L’isola nuda

Hadaka no shima (1960) – Kaneto Shindo / Giappone

Come le grandi voci del cinema europeo che in quegli anni teorizzavano con sempre maggior convinzione l’impatto e le possibili soluzioni della minimal art sulla pellicola, anche Shindo, con l’avvento degli anni sessanta, costruisce un’opera scarna, privata di molti dei caratteri – fino a poco tempo prima fondamentali – della pellicola. Da ‘L’isola nuda’ traspare molto di questo. La componente non verbale si manifesta nella totale assenza di dialoghi: così facendo, l’occhio segue i due protagonisti cogliendo ogni minima sfumatura dei loro volti, ogni dettaglio che compone la cornice contestuale dell’opera, avvertendo infine il fardello che grava su di loro.
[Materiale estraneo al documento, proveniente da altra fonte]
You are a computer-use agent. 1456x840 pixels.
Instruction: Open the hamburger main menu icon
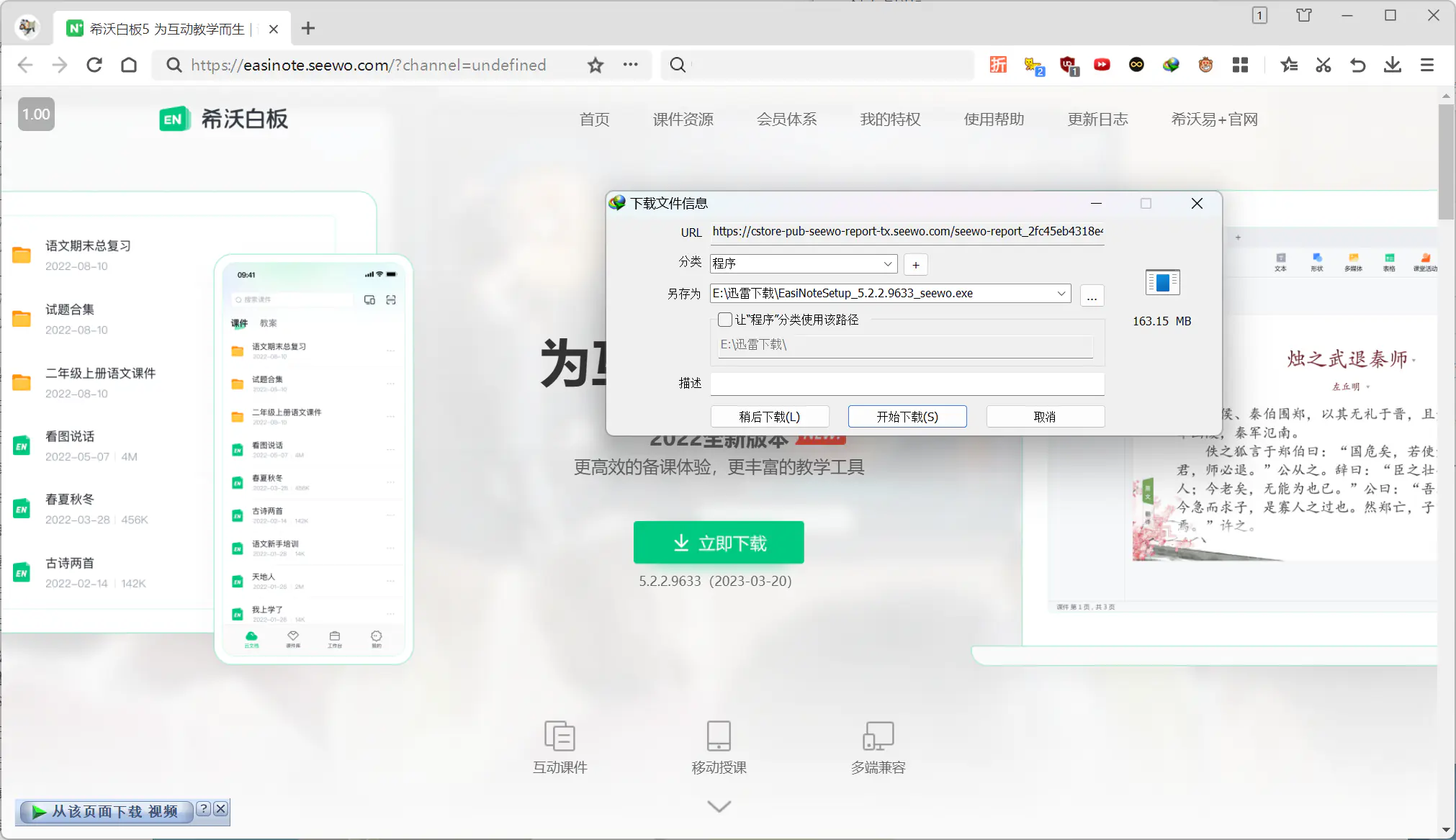click(x=1426, y=66)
L’epicità dell’opera viene a crearsi nel culmine della stessa, dando rilievo a quello che sarà il suo punto culminante e completando quello che diviene un falso presente. Il concetto di tempo viene annullato, quanto osservato risulta ciclico, assume carattere filosofico, viene decontestualizzato e privato di un qualsiasi punto di vista. In breve, il film segue pochi giorni di una famiglia di contadini, residente su di un’isola semi-deserta, che vive del proprio operato rivendendo i frutti in paese. La morte improvvisa di un componente della famiglia sconvolgerà l’intera esistenza del nucleo gettandolo nella più totale disperazione.
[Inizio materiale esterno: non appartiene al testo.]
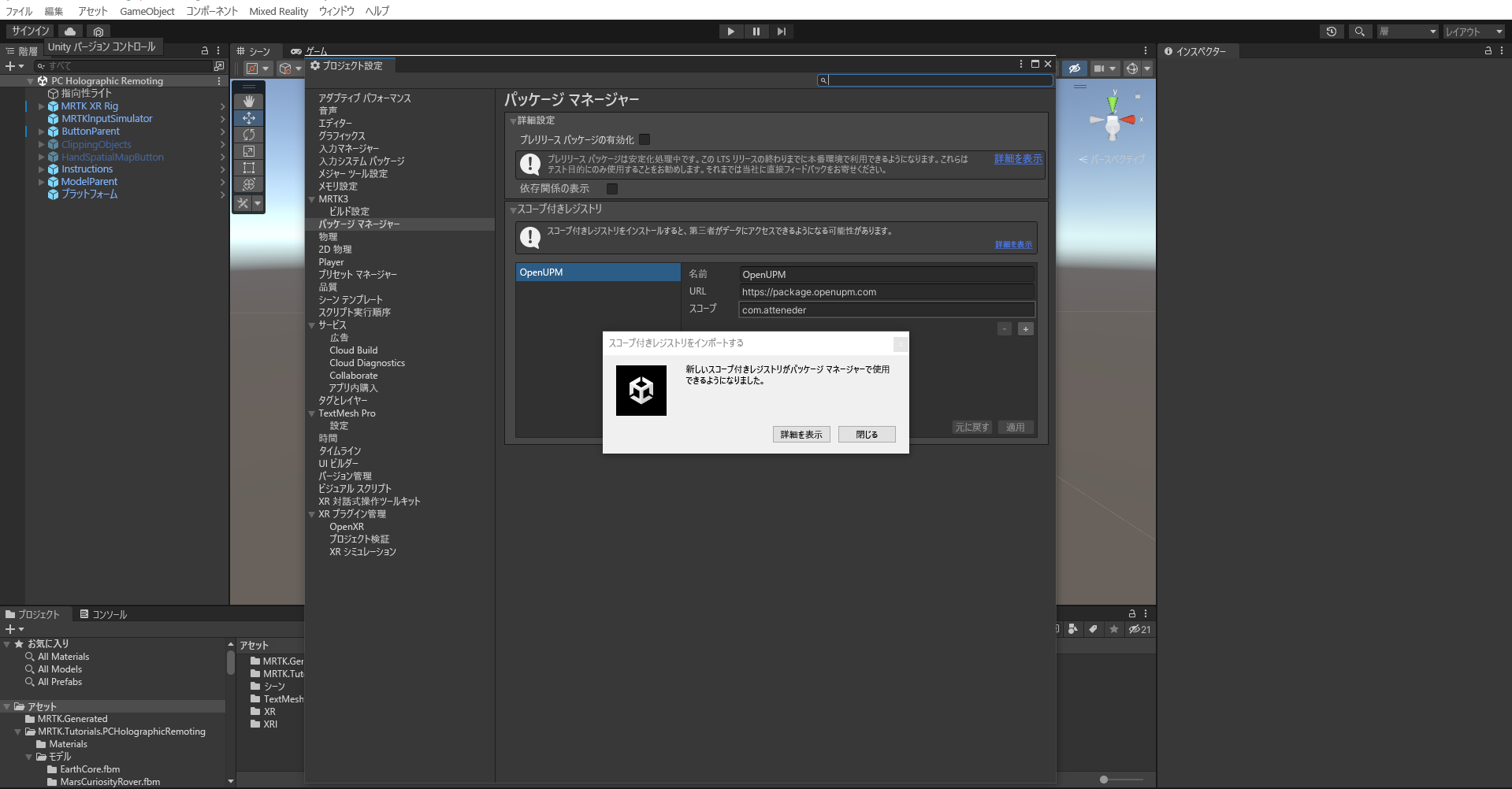Open the レイアウト dropdown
La povertà dell’intreccio preannuncia, già dalla sola lettura, la modularità dello svolgimento. Esso, infatti, risulta come un ripetersi continuo delle medesime azioni: zappare il terreno, portare nuova acqua per bagnare le piante, recarsi in paese in barca. I dialoghi, così come le musiche, sono pressoché inesistenti. Cosa rimane dunque in definitiva? L’evento. L’importanza del film va vista soprattutto in quanto sperimentale. L’eterna e infaticabile lotta dell’uomo contro la Natura, il costante tentativo di sopravvivere in un ambiente ostile, all’interno di uno stile di vita che a conti fatti risulta come una gabbia, troppo stretto per riuscire ad abitarci. La densa tensione che impregna l’atmosfera è il fulgido sintomo dell’astrusità di una condizione umana che può portare solo alla follia. E infatti è proprio nell’epilogo che si ha lo scioglimento di ogni dubbio a riguardo, il brusco, discordante e imprevedibile palesarsi dell’autore. La grandezza d’impatto della suddetta scena, il culmine emotivo dell’intero film, risulta proprio per il suo inaspettato vigore come l’unico finale possibile nonché in voluto e riuscito contrasto con quanto avvenuto fino a quel momento. Ma la vita continua, e dopo questa breve parentesi, la famiglia ritorna alla propria quotidianità.

Lo spirito rivoluzionario del cineasta si inquadra dunque nelle sue opere attraverso la lotta dell’essere umano contro tutto ciò che umano non è, contro l’assillante e angosciante presenza della morte. Se infatti il nemico è la Natura, nel successivo ‘Onibaba’, esso è rappresentato sia dalla futile ma costante presenza del demonio, sia dalla Natura stessa, in partenza già corrotta dell’uomo. Seppur con eccessivo accademismo Shindo riesce sempre a realizzare quadretti di vita che affascinano per la loro profondità e forza espressiva. ‘L’isola nuda’ forza lo spettatore, suo malgrado, a soffermarsi sul lato ontologico ed esistenzialista della vita introiettandolo in una dimensione dominata dallo scandirsi dei minuti, dall’incipiente sopravanzare di una tragicità avvertibile solo per mezzo della semplice, attonita contemplazione/immedesimazione.